### Exercise
Please arrange the lines from the one containing "Task: Tap the" through the one containing "Action: (93, 174)" as a numbered list, including both of those lines and skipping any blank lines. Leave the pictures out of your answer.

:: Excerpted records ::

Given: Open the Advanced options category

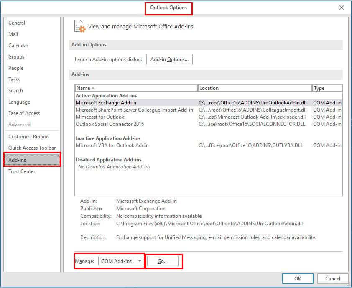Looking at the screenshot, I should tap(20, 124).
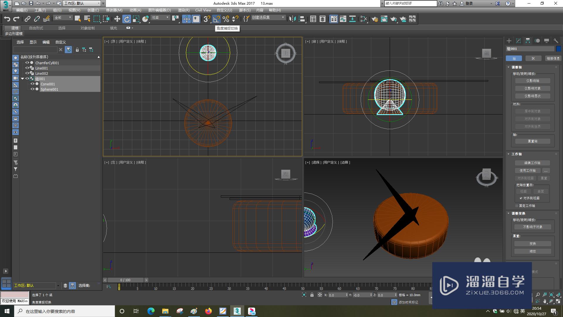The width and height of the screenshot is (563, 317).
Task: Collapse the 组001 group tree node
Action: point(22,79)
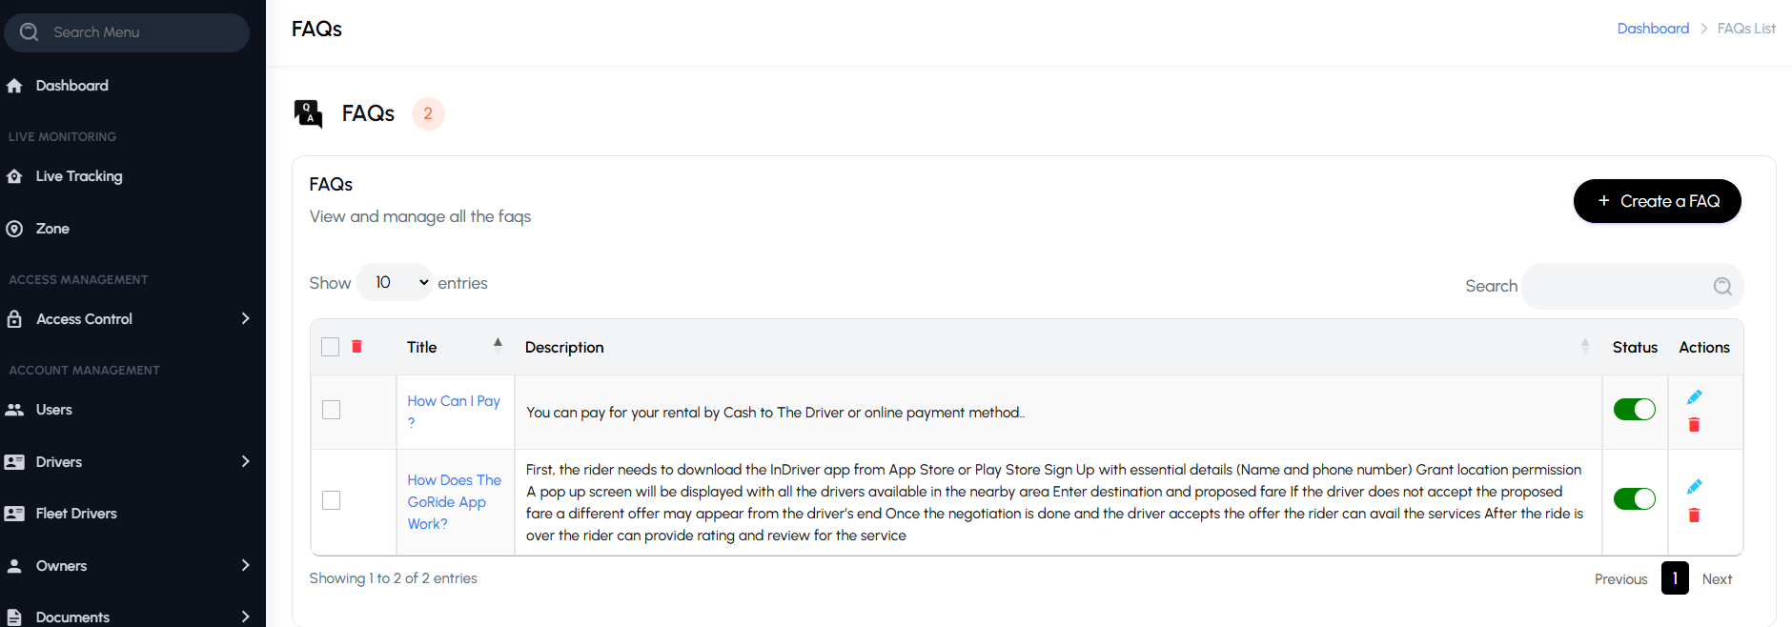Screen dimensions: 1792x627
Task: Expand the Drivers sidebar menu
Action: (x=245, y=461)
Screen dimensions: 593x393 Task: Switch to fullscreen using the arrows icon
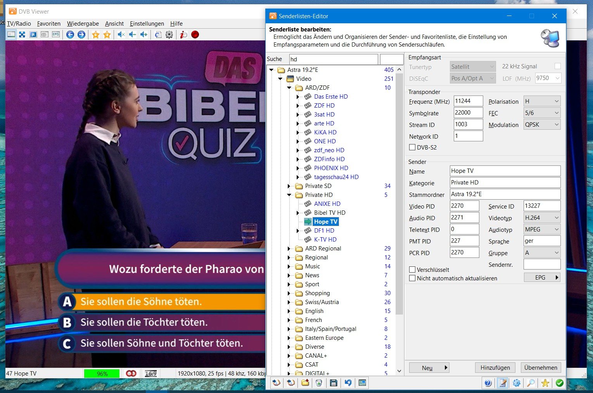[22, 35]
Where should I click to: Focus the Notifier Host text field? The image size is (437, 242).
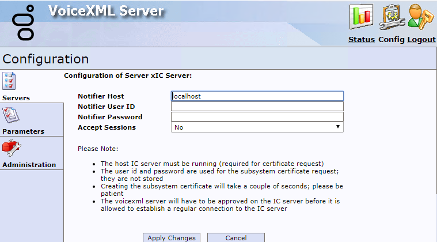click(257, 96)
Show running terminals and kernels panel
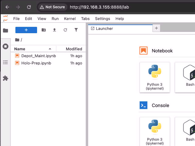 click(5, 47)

:::
:: Excerpted records ::

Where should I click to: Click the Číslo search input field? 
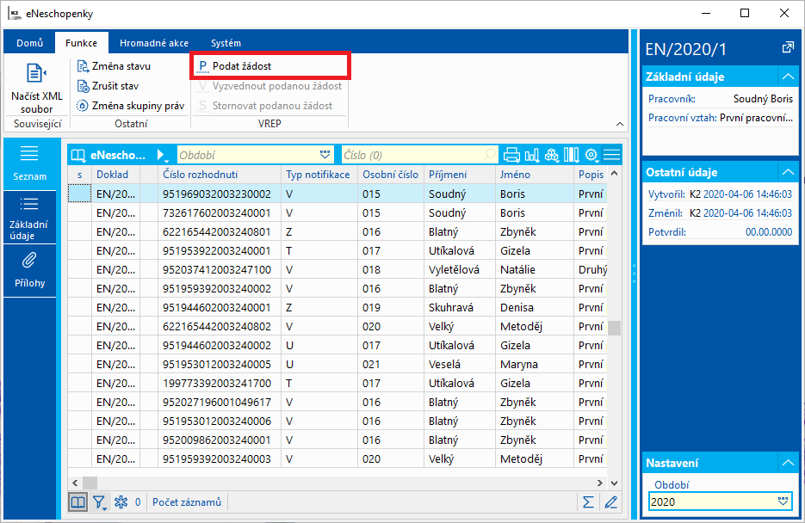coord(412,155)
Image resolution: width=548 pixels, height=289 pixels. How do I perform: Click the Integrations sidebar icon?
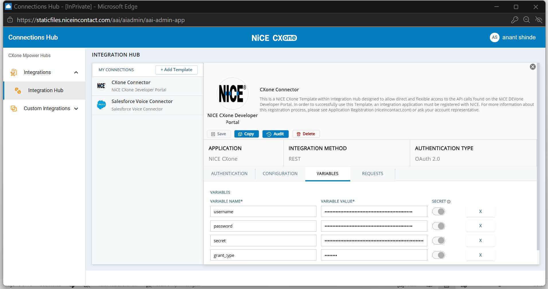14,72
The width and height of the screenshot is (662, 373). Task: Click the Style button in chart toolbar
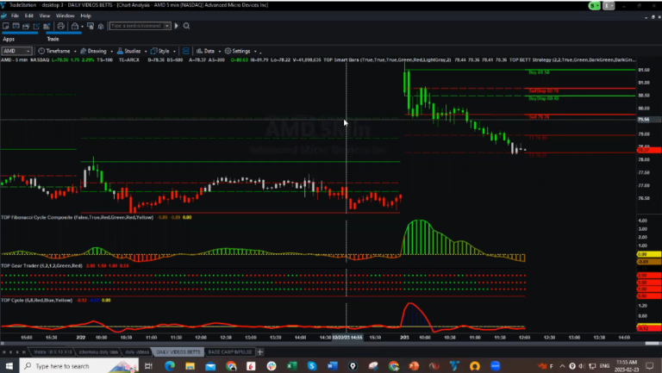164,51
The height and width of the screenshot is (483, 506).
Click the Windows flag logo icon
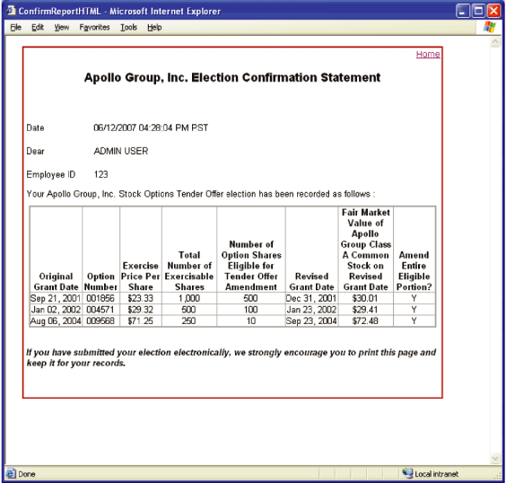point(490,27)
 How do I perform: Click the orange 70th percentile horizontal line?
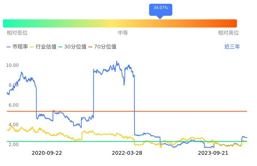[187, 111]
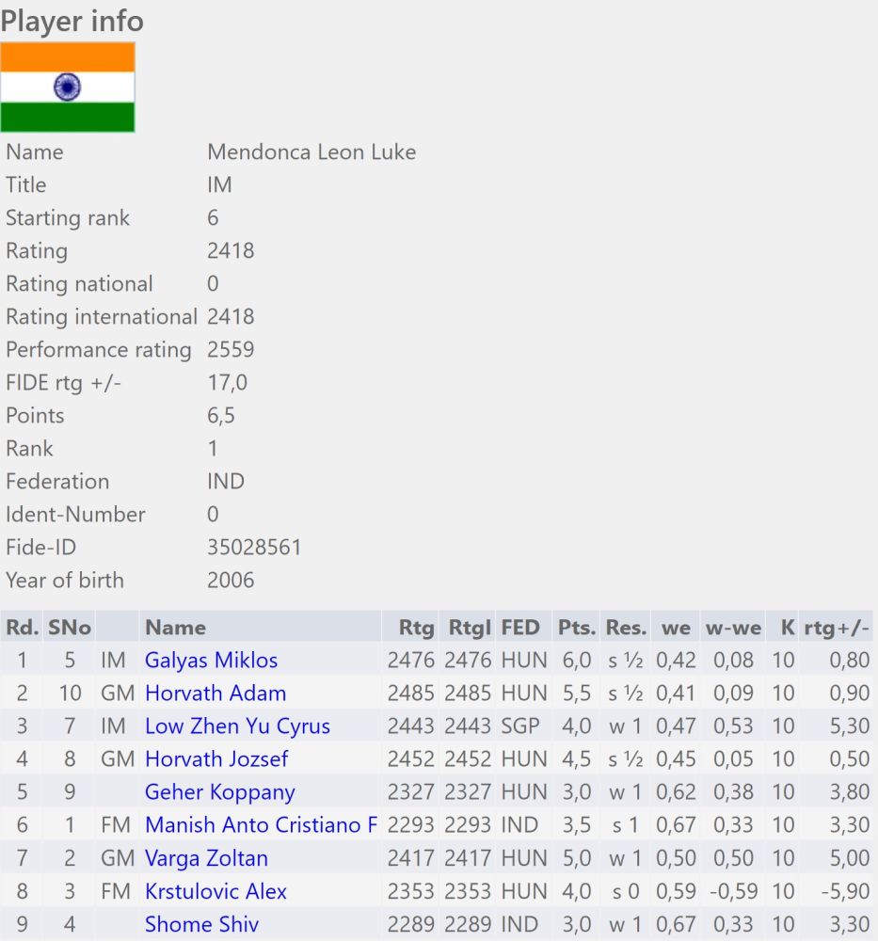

:::
:: Excerpted records ::

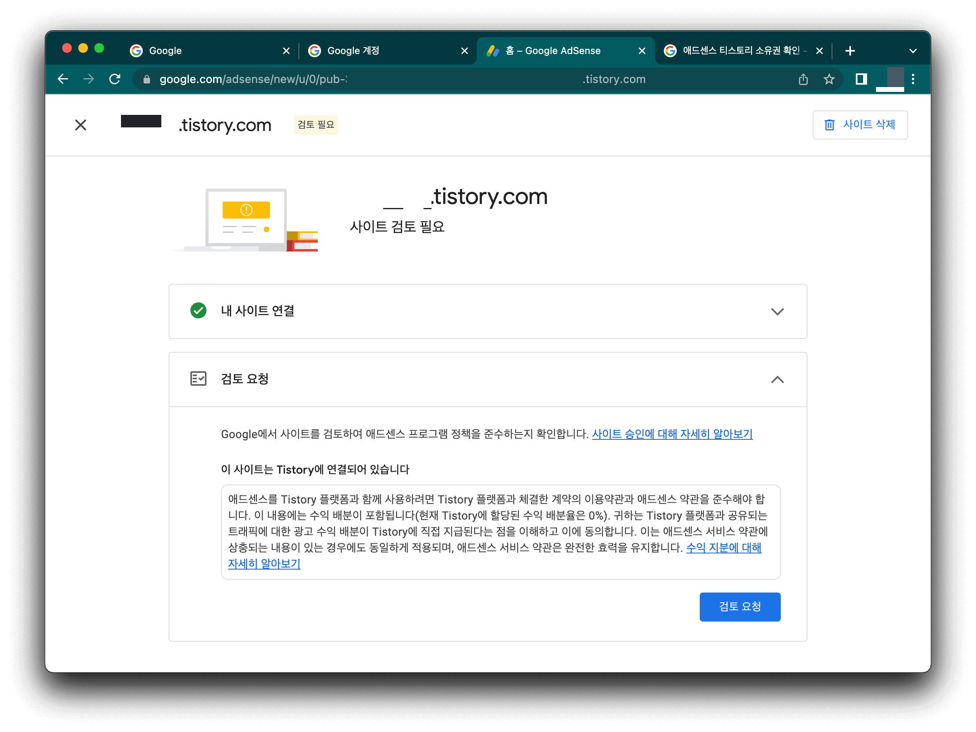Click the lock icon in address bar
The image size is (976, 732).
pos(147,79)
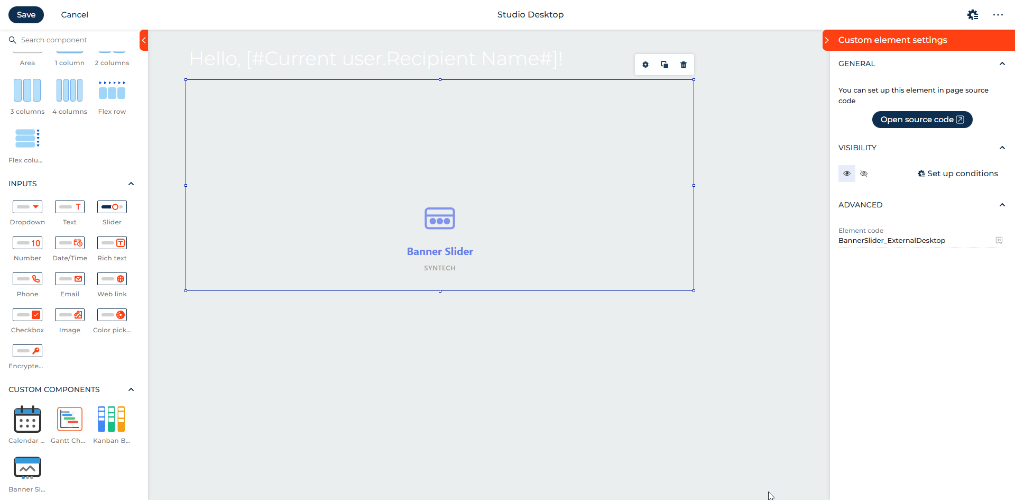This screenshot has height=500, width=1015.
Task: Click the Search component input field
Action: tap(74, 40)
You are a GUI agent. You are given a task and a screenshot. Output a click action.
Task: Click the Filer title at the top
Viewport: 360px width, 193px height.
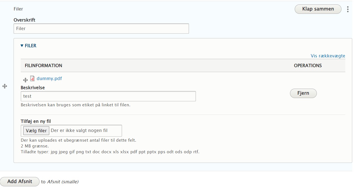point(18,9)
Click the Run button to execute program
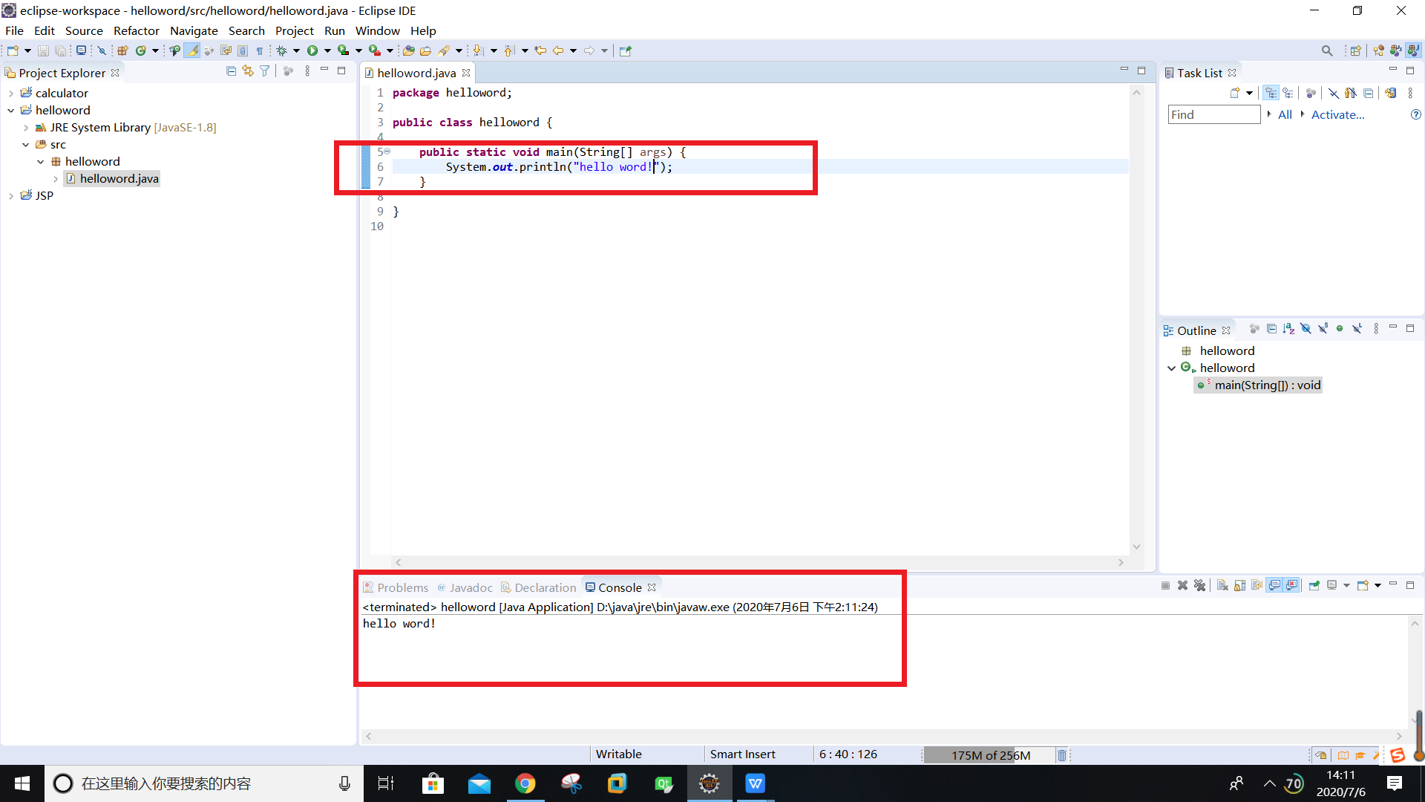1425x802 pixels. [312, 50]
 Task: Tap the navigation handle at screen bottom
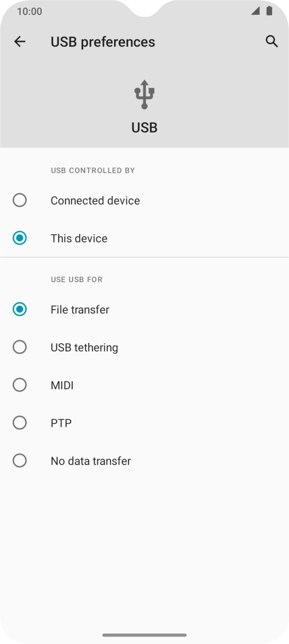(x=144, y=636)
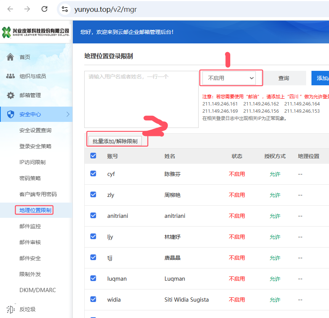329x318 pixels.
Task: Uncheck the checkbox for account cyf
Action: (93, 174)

:::

### Written solution
1.  Task: Tap the navigation handle at screen bottom
2. (x=144, y=636)
3. 329x318 pixels.
4. Task: Uncheck the checkbox for account cyf
5. Action: (93, 174)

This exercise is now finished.